● **YOUR TASK**
Restate word for word the lines that run from the one containing "más (196, 966)" to the last line of the data, both ends included.

● **RAW DATA**
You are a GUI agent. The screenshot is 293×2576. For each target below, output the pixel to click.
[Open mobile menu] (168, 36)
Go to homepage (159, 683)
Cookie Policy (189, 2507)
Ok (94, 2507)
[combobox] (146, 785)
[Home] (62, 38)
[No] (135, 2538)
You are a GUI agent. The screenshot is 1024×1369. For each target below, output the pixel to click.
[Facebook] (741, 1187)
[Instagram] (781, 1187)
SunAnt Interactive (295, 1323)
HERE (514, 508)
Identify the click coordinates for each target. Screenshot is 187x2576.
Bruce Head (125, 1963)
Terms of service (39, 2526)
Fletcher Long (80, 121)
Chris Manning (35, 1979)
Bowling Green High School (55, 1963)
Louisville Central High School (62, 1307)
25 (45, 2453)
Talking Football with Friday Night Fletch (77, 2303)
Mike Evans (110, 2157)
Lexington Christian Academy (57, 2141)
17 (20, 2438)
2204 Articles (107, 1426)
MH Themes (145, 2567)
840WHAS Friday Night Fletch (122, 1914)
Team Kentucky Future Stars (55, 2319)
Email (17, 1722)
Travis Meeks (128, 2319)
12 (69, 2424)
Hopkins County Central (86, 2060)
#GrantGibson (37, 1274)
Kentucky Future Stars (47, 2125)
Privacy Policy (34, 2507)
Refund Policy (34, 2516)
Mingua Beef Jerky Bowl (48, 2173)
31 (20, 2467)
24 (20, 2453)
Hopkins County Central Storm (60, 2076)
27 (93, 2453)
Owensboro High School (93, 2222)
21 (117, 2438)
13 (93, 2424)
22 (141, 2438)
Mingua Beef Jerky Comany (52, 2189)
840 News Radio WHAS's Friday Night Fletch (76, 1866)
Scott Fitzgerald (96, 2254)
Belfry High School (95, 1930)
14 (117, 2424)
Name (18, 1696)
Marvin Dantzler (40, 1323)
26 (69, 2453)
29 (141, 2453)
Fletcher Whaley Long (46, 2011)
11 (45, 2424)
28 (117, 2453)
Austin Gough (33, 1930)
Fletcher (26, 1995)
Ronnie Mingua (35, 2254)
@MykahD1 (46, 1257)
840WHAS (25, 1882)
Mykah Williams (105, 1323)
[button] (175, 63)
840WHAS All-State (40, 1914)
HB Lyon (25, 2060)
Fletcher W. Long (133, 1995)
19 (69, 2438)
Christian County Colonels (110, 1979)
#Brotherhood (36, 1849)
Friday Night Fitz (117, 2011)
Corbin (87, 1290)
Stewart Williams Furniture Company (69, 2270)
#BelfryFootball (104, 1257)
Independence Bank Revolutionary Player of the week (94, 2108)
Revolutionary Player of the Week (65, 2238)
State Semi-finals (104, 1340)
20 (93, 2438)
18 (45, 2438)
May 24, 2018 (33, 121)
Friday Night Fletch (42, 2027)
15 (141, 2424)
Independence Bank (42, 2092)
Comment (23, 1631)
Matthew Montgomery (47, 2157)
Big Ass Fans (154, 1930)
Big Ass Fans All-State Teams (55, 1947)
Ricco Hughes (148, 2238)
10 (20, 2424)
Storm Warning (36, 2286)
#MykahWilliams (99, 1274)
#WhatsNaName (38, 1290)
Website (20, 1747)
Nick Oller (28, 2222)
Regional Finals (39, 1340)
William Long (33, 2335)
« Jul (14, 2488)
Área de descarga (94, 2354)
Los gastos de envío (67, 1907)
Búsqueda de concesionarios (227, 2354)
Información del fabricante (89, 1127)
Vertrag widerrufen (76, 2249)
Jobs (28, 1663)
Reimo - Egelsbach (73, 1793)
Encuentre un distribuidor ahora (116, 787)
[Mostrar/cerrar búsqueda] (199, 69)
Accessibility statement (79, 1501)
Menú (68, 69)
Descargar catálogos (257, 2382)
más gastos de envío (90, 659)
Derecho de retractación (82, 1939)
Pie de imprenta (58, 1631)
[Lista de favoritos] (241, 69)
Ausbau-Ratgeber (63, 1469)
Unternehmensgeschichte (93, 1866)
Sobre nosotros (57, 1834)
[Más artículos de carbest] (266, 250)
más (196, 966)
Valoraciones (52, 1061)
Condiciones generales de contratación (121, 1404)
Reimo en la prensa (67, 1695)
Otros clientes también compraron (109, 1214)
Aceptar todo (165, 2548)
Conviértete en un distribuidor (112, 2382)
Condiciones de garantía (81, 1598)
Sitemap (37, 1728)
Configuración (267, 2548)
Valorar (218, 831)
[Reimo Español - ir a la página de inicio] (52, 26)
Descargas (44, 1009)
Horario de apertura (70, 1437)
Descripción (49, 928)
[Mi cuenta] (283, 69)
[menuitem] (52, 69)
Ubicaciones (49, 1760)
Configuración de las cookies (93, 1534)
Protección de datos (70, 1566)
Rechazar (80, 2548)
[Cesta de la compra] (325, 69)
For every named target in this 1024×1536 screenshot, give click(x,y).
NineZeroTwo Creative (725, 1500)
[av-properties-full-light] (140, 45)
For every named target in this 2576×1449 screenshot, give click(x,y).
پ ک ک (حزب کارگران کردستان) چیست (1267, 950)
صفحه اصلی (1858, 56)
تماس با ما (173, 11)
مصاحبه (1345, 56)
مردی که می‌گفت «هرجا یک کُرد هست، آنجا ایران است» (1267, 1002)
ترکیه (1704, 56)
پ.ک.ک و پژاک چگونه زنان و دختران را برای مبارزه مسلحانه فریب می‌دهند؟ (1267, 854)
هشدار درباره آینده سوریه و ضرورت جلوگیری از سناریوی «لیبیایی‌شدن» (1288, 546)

● **ANSWER BELOW**
más (196, 966)
Valoraciones (52, 1061)
Condiciones generales de contratación (121, 1404)
Reimo en la prensa (67, 1695)
Otros clientes también compraron (109, 1214)
Aceptar todo (165, 2548)
Conviértete en un distribuidor (112, 2382)
Condiciones de garantía (81, 1598)
Sitemap (37, 1728)
Configuración (267, 2548)
Valorar (218, 831)
[Reimo Español - ir a la página de inicio] (52, 26)
Descargas (44, 1009)
Horario de apertura (70, 1437)
Descripción (49, 928)
[Mi cuenta] (283, 69)
[menuitem] (52, 69)
Ubicaciones (49, 1760)
Configuración de las cookies (93, 1534)
Protección de datos (70, 1566)
Rechazar (80, 2548)
[Cesta de la compra] (325, 69)
For every named target in this 1024×1536 screenshot, give click(x,y).
NineZeroTwo Creative (725, 1500)
[av-properties-full-light] (140, 45)
For every named target in this 2576×1449 screenshot, give click(x,y).
پ ک ک (حزب کارگران کردستان) چیست (1267, 950)
صفحه اصلی (1858, 56)
تماس با ما (173, 11)
مصاحبه (1345, 56)
مردی که می‌گفت «هرجا یک کُرد هست، آنجا ایران است» (1267, 1002)
ترکیه (1704, 56)
پ.ک.ک و پژاک چگونه زنان و دختران را برای مبارزه مسلحانه فریب می‌دهند؟ (1267, 854)
هشدار درباره آینده سوریه و ضرورت جلوگیری از سناریوی «لیبیایی‌شدن» (1288, 546)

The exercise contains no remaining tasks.